The vast majority of vegetables need at least six hours sunlight a day in order to thrive. But several veggies either do well in partial shade during very warm weather, or actually prefer deeply shaded growing conditions. As a bonus, ramps, nettles, fuki and fiddleheads represent the little-known family of perennial vegetables. Just one planting session of these shade-tolerant vegetables can yield years of harvesting.
Vegetables classified as "cool season"---those typically sown for spring or fall crops--also do well in the height of summer when given shade. These include many of the leafy greens: spinach, arugula, kale, chard, mustard greens and sorrel. Grow them under taller crops or in shady window boxes.
Fast-growing, low-lying lettuce is the perfect veggie to tuck into shady spots in garden beds or patio planters. The greens will thrive under corn and staked plants like tomatoes and cucumbers. Feed lettuce with plenty of nitrogen-rich fertilizer to encourage lush leaf growth.
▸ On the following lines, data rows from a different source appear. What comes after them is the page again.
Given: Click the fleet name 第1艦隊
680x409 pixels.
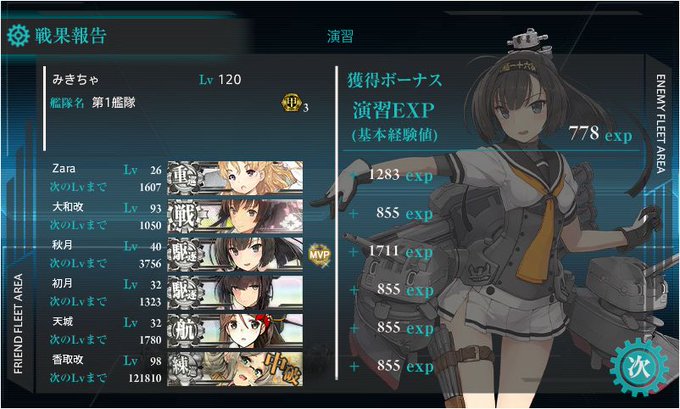Looking at the screenshot, I should point(114,103).
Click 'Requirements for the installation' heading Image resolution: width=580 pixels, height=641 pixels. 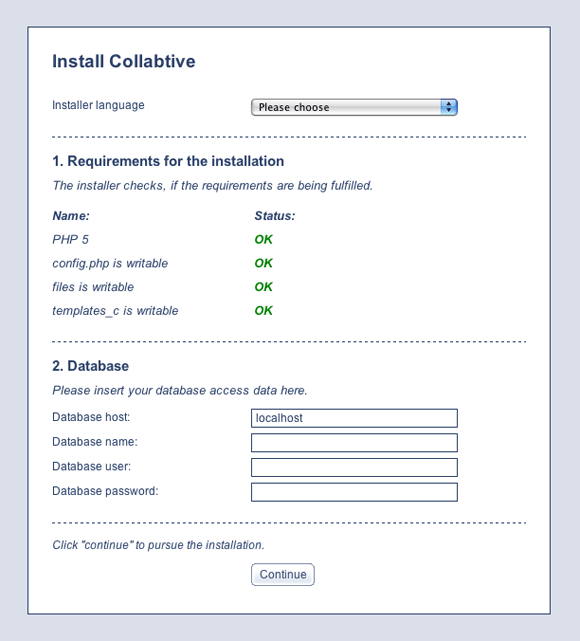coord(176,161)
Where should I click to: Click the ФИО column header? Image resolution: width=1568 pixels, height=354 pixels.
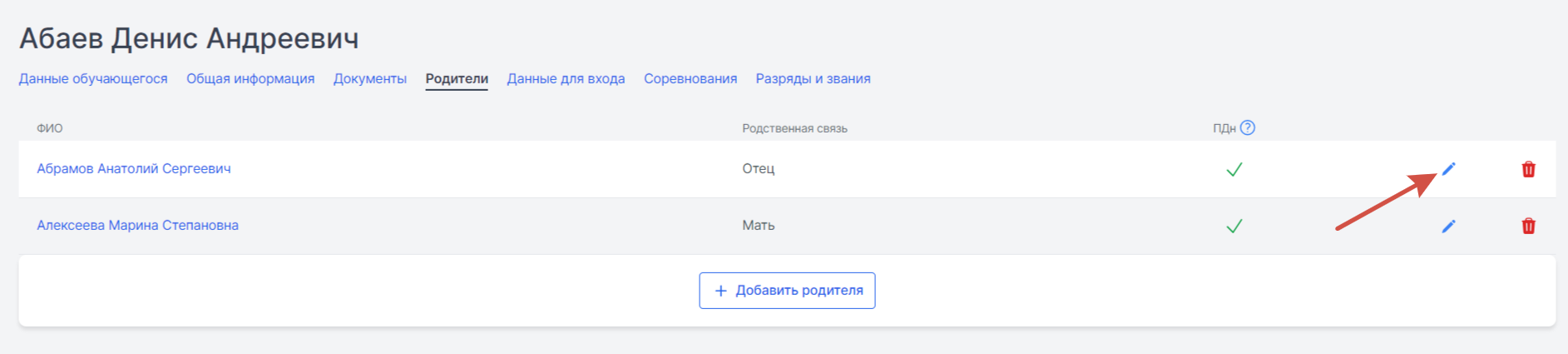[50, 128]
A cross between onions and garlic in taste, ramps (also known as wild leeks) grow happily in deciduous woods. According to author Eric Toensmeier, "Ramps are one of the few shade-loving perennials really worth growing." Both the broad leaves and small onion-like bulbs are edible. The plants prefer moist soil and emerge in early spring. Ramps multiply rapidly. If you avoid harvesting every plant, you'll soon have large colonies growing throughout your shaded area.
Grow ostrich ferns if you'd like to sample the asparagus-like delicacy of fiddleheads. These spiral-shaped vegetables grow at the tips of ostrich ferns. They share many characteristics with ramps, including their love of moist woodlands and their tendency to form vast colonies. While most ferns form fiddleheads in early spring, only ostrich ferns grow edible ones. Make sure you can identify them before harvesting from the wild, or order ostrich ferns from a reputable nursery to grow your own gourmet crop.
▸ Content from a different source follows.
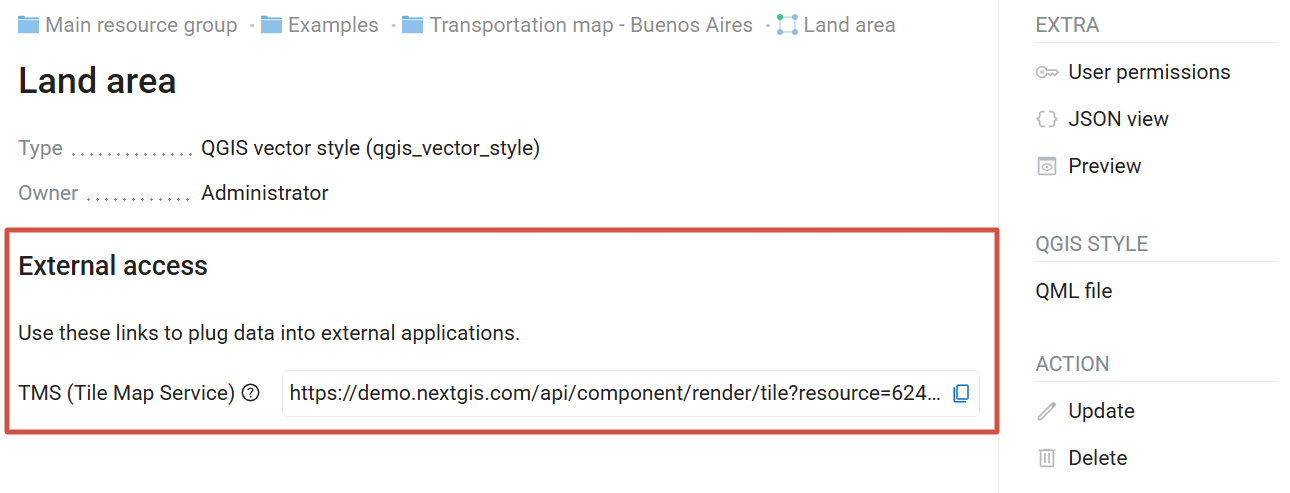
Task: Select Land area in the breadcrumb
Action: coord(849,25)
Neither wood nettles nor stinging nettles enjoy a starring role in springtime feasts, and that's a shame. The leaves and flowering tips contain significant amounts of vitamin A, vitamin C, iron, protein and magnesium. Most often used to make a cream soup, nettles make great substitutes for spinach in casseroles and quiches. Wood nettles tolerate deep shade better than stinging nettles. Grow either in moist but not water-logged soil. Harvest both wearing gloves and long-sleeved shirts. The leaves lose their stinging hairs when cooked. As a bonus, nettles can be used for anything from paper-making to old-fashioned soda pop.
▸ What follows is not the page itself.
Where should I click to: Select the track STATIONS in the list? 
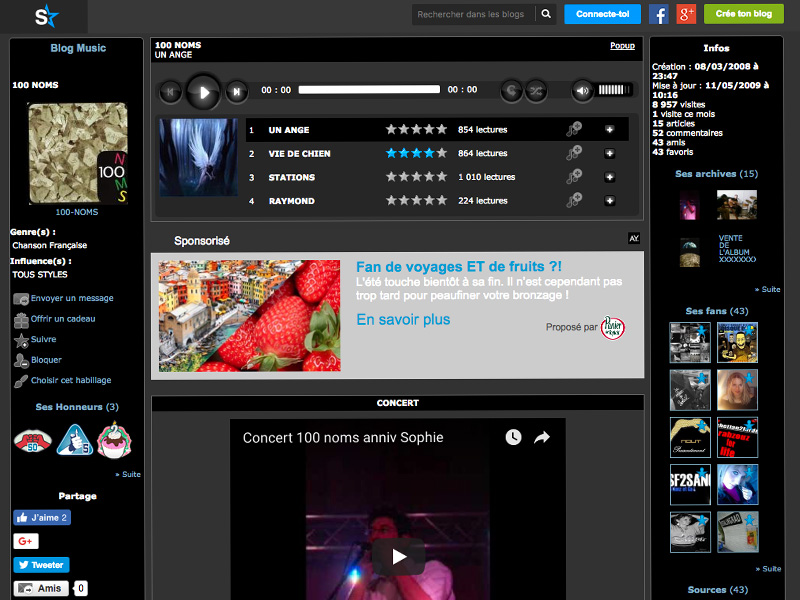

While Americans remain unfamiliar with fuki, Japanese farmers grow vast amounts of the vegetable (also known as sweet coltsfoot or giant butterbur) for their rhubarb-like stalks. Another colony-former, fuki grows where few other vegetables will---in wet, dark places. The leaves grow quite large, and the entire plant takes up a good deal of room, growing 3 to 6 feet high and wide. After harvesting the stalks, cut them into 6-inch pieces, blanch to loosen the outer skin, then peel. Add the stalks to soups in place of celery, or saute them in sesame oil.